En lugar de mostrar que hay una lucha irreconciliable (oligarquía vs pueblo, capital vs trabajo), se plantea un falso equilibrio donde todos polarizan, todos censuran, todos son corruptos, todos son violentos.
Fernando Buen Abad D.
Los años sesenta del siglo pasado, sobre todo a finales de esa década, sucedieron coas muy interesantes. Algunos de esos sucesos tenían en común el cambio en la forma de percibir la forma de relacionarnos, tanto entre individuos como entre naciones. Hasta entonces se había naturalizado la percepción de un mundo capitalista, fincado en la explotación como algo natural, como si la naturaleza humana fuera consubstancialmente egoísta y agresiva con el prójimo.
Pero algo empezó a cambiar, estructuralmente aparecen los jóvenes como actor social, con sus inquietudes, sus inconformidades y, sobre todo, con su disposición a la movilización para expresarse. Lo mismo en la cultura que en la política los jóvenes se hicieron presentes con una nueva manera de ver el mundo y de verse a sí mismos. Por ejemplo, el pelo largo en los varones norteamericanos como una forma de ser joven, imagen totalmente diferente a la del chaval que lucía su corte militar.
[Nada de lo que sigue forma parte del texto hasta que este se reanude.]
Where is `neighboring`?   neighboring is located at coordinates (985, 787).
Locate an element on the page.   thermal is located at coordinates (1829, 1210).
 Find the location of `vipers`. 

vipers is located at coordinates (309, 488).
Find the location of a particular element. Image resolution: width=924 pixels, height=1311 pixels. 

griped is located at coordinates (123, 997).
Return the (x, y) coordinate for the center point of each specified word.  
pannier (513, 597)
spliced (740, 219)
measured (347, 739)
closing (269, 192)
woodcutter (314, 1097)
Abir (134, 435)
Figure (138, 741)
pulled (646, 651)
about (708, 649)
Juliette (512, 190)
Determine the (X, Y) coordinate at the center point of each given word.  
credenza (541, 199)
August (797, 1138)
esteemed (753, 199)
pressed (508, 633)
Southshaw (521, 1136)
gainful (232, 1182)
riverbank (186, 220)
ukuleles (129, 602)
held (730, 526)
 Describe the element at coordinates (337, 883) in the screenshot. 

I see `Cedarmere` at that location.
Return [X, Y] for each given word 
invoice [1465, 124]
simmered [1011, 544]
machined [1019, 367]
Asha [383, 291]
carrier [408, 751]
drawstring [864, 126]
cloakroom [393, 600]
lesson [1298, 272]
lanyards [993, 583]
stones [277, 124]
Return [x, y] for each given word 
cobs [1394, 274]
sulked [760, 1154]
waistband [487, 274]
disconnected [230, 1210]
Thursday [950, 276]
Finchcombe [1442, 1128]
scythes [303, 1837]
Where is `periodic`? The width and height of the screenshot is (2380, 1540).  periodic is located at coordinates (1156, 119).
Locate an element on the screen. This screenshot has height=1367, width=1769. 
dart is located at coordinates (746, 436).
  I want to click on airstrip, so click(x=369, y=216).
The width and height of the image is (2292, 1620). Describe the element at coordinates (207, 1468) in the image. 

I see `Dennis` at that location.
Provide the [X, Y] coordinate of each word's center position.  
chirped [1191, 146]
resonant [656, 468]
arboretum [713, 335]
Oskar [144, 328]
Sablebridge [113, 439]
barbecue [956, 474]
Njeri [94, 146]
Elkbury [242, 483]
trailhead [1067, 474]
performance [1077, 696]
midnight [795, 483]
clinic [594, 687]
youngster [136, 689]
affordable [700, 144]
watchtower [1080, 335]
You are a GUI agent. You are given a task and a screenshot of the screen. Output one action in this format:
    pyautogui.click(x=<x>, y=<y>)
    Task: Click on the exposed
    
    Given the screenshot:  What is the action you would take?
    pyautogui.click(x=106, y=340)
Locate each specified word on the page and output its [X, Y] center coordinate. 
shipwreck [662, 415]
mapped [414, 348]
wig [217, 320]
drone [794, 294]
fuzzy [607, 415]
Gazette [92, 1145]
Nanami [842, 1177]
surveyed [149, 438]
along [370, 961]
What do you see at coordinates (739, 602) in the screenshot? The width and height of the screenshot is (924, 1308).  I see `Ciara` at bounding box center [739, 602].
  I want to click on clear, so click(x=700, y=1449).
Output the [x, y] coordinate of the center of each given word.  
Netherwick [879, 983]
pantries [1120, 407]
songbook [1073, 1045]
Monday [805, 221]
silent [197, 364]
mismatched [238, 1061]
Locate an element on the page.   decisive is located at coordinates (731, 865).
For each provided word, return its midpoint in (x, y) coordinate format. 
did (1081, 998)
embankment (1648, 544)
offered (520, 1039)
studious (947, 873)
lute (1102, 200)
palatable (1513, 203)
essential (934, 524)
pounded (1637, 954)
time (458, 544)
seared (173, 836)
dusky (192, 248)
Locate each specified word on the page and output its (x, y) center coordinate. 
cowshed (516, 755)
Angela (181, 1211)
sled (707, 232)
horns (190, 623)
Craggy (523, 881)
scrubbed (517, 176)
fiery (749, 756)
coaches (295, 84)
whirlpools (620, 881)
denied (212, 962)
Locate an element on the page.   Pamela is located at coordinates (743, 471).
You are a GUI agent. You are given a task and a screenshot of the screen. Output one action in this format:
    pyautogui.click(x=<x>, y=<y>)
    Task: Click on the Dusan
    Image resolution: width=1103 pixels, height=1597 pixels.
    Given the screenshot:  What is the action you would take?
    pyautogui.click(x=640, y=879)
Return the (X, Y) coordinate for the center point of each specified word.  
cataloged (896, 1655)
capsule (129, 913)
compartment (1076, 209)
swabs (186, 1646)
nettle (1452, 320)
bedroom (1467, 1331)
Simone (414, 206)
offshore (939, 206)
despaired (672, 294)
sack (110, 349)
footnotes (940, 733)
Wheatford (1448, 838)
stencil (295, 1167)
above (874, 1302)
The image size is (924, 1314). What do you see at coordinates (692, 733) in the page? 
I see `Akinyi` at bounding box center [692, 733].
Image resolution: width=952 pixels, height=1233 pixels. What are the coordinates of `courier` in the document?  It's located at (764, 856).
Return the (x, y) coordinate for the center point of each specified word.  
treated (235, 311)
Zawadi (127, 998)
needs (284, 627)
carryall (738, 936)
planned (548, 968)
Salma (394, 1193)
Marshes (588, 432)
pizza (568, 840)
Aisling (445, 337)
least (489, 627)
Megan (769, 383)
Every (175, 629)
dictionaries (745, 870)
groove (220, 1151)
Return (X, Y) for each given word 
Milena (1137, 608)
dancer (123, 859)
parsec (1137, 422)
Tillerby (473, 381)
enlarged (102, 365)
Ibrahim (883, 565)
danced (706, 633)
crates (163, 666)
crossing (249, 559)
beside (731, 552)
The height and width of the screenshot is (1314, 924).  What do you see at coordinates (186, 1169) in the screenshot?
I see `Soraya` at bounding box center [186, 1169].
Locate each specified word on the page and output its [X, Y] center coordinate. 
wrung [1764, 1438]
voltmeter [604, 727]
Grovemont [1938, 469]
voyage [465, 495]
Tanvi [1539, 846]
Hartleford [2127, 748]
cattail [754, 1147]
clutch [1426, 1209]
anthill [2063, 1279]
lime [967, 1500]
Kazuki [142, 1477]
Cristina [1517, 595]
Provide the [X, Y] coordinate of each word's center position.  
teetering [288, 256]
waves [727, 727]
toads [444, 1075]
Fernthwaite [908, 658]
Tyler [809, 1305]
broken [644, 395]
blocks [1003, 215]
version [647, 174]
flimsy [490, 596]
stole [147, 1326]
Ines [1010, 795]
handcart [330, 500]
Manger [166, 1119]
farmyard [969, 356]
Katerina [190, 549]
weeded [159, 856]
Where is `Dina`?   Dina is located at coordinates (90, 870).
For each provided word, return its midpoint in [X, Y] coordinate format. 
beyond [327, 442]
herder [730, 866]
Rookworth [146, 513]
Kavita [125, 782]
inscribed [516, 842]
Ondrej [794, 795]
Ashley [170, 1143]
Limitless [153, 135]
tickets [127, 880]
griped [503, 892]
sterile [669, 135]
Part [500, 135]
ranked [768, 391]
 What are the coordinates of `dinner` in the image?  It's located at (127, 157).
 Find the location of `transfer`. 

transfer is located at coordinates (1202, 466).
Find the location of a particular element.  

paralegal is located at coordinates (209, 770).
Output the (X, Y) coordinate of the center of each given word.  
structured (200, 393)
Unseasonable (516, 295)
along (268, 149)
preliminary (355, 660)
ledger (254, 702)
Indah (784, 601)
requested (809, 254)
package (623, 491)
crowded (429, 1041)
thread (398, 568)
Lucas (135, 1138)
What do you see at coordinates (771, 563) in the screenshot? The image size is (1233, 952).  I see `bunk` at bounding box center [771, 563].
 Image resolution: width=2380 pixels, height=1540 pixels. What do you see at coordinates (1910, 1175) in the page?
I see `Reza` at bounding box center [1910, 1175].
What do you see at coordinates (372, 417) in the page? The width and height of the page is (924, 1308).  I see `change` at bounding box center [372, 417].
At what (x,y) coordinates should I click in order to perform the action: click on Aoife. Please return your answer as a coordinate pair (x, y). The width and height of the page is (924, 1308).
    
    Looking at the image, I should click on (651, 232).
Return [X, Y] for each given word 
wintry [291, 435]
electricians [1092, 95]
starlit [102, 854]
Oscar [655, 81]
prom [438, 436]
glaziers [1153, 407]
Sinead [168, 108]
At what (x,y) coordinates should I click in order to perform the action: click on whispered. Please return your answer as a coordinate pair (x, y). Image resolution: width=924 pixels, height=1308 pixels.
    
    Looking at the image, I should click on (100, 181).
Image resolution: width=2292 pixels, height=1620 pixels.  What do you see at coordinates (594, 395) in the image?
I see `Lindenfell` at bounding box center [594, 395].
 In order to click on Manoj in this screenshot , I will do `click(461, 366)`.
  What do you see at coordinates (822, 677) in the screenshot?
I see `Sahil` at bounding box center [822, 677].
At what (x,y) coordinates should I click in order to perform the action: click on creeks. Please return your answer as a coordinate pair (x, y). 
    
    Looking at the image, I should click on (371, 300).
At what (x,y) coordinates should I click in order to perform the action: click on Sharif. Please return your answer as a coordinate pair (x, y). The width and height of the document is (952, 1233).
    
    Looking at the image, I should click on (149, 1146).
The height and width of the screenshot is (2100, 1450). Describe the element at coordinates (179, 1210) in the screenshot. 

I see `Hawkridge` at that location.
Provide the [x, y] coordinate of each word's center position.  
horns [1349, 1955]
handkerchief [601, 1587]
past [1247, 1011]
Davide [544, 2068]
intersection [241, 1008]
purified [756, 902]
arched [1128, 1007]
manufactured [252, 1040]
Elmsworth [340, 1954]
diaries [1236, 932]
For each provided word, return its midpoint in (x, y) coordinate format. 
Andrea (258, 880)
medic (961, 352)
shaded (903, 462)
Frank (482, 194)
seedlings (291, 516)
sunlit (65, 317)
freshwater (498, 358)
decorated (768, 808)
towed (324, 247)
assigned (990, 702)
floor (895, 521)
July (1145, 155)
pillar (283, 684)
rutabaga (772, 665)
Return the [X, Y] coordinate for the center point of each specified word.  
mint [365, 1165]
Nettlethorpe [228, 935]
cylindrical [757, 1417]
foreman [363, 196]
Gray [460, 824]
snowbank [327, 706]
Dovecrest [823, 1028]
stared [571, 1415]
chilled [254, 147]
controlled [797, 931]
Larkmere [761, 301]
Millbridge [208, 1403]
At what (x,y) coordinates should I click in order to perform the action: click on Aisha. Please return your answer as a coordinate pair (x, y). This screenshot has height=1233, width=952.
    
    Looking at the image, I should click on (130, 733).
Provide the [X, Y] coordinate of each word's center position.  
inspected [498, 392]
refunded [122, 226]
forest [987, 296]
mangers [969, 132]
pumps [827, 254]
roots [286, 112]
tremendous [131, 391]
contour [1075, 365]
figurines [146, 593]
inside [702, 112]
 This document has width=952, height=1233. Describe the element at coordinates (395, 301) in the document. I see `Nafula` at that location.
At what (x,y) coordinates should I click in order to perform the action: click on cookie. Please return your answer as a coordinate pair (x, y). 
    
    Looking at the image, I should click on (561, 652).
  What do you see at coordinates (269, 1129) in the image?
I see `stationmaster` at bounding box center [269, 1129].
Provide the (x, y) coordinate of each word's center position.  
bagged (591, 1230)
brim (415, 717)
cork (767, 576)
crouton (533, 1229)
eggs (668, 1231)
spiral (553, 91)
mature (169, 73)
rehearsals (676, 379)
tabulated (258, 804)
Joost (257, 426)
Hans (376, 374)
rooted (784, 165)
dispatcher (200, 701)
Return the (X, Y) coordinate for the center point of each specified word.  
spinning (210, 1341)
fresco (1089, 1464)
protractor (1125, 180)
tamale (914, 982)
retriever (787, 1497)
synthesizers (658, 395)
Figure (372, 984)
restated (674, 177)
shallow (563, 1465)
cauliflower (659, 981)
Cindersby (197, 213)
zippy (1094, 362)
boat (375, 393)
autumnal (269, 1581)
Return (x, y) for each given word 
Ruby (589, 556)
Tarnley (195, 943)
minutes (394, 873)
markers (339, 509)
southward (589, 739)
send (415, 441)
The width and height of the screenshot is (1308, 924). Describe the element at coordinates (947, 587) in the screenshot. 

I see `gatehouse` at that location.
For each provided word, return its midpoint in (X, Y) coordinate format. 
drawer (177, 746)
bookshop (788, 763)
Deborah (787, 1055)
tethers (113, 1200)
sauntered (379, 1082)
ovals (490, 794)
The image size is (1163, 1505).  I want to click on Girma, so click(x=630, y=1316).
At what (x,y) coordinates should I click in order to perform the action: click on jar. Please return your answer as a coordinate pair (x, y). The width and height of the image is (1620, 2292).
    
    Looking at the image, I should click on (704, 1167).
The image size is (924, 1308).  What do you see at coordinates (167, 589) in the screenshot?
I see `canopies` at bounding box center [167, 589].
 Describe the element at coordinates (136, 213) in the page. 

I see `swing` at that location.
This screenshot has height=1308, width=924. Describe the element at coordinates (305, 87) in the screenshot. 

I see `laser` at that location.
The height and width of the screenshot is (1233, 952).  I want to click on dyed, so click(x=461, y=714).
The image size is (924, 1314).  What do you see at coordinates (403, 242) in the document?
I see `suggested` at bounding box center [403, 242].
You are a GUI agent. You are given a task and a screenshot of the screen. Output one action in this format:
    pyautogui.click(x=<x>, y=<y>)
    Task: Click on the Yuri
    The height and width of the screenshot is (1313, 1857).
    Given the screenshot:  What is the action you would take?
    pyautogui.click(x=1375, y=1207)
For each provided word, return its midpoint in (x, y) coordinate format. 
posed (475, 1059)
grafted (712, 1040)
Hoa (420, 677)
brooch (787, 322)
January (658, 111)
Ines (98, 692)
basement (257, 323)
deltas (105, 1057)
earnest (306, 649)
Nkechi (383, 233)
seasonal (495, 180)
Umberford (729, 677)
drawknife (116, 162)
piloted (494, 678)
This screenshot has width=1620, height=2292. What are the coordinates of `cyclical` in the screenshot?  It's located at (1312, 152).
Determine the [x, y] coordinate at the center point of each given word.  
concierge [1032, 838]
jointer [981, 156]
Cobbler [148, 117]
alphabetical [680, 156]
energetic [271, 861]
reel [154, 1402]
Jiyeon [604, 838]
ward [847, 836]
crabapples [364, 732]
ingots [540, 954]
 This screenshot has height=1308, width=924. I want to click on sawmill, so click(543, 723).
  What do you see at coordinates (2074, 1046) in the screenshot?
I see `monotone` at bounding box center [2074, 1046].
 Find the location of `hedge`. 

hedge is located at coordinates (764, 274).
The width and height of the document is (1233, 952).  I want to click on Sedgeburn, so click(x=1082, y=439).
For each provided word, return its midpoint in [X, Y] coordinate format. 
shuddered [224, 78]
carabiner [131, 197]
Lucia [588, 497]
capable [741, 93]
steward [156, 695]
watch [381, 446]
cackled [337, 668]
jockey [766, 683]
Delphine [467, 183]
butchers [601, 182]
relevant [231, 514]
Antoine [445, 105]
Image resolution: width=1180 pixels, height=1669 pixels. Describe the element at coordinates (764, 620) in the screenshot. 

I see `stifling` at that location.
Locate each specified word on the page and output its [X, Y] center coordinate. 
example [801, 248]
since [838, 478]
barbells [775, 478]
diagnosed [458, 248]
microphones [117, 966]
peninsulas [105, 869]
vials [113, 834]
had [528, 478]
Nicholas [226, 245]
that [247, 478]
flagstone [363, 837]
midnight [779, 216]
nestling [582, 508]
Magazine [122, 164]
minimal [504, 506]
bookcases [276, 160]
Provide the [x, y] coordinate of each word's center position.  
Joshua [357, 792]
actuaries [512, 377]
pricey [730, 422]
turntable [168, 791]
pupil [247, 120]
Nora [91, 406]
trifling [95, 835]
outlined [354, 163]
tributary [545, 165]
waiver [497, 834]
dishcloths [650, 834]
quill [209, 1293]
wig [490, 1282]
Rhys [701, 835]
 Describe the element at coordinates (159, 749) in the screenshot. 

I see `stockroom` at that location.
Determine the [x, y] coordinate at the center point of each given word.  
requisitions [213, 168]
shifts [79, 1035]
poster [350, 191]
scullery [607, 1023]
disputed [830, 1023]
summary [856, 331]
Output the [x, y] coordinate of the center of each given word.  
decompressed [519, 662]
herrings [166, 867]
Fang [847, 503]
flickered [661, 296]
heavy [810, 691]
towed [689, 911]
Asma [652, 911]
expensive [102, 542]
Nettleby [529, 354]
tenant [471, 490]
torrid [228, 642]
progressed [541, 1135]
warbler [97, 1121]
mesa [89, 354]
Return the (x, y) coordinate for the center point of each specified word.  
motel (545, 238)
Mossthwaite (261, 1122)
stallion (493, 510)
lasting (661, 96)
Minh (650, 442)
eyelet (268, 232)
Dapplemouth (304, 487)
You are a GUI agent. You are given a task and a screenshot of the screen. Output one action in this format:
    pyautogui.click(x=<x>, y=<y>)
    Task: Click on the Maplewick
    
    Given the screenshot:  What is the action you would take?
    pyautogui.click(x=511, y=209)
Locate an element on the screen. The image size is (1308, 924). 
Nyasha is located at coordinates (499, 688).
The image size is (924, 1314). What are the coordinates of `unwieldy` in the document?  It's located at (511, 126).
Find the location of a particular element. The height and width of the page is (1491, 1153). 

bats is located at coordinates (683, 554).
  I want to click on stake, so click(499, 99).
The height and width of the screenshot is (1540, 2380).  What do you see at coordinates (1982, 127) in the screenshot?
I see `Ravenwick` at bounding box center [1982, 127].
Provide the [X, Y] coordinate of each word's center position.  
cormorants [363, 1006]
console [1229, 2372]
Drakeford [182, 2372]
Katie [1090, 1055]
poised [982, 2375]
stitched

Imagen, esta última que simbolizaba al “muchacho bueno”, el dispuesto a morir por su patria combatiendo el comunismo en Vietnam. En México, esa misma imagen es la que glorificaba el gobierno echeverrista cuando acusaba de comunistas a los estudiantes que se movilizaron en el 68.
La lucha por la imagen es, a final de cuentas la lucha por la narrativa, la lucha por el sentido. La derecha lo ha sabido desde siempre, pero lo ha refinado desde los años 80, justo desde que Margaret Thatcher aprendió de su maestro Friedrich Hayek que había que ganar la forma de interpretar la realidad, la manera de dotarla de sentido, por supuesto, un sentido de acuerdo con sus intereses.
De esa manera las crisis que caracterizan al capitalismo, endosadas invariablemente a los trabajadores, deberían ser asumidas también como naturales, como responsabilidad de los “recursos humanos” que o no trabajaban lo suficiente, o no se esforzaban o, simplemente, eran improductivos. La responsabilidad nunca estaba en la forma de organización social, siempre piramidal, siempre con unos cuantos en la cúspide sostenida por el trabajo de los más.
Para ello había que construir una nueva narrativa, la neoliberal, la que descansaba en cada individuo la responsabilidad de su situación. Eso permitió derechizar mas aun la institución estatal, lo cual se expresaba en una nueva legislación que, en lo esencial, le quitaba derechos a los trabajadores al tiempo que le asignaba nuevas responsabilidades, mientras que, por otro lado, asignaba recursos públicos a la inversión privada, remataba bienes estatales y transfería la propiedad social de los recursos naturales a la privatización.
Ahora es lo mismo, pero más refinado. Véase, por ejemplo, a Miley en Argentina, a Trump en Estados Unidos y lo que hizo Bolsonaro en Brasil: malbaratar la naturaleza, depreciar la mano de obra y saquear los presupuestos públicos. Todo en nombre de la ganancia, aunque a todo ello se le llame “acciones libertarias”, exactamente lo mismo que en México pregonan Salinas Pliego y muchos de los que ahora se atrincheran en eso que llaman “oposición”.
En México les funcionó durante muchos años, durante el periodo del prianismo neoliberal, construyendo un sentido común adverso a las necesidades comunes y contrario a los intereses de las mayorías. Con el discurso de la Solidaridad salinista inició la construcción de una forma de ver la vida sin conciencia crítica, un sentido común que percibía como innecesaria la organización popular.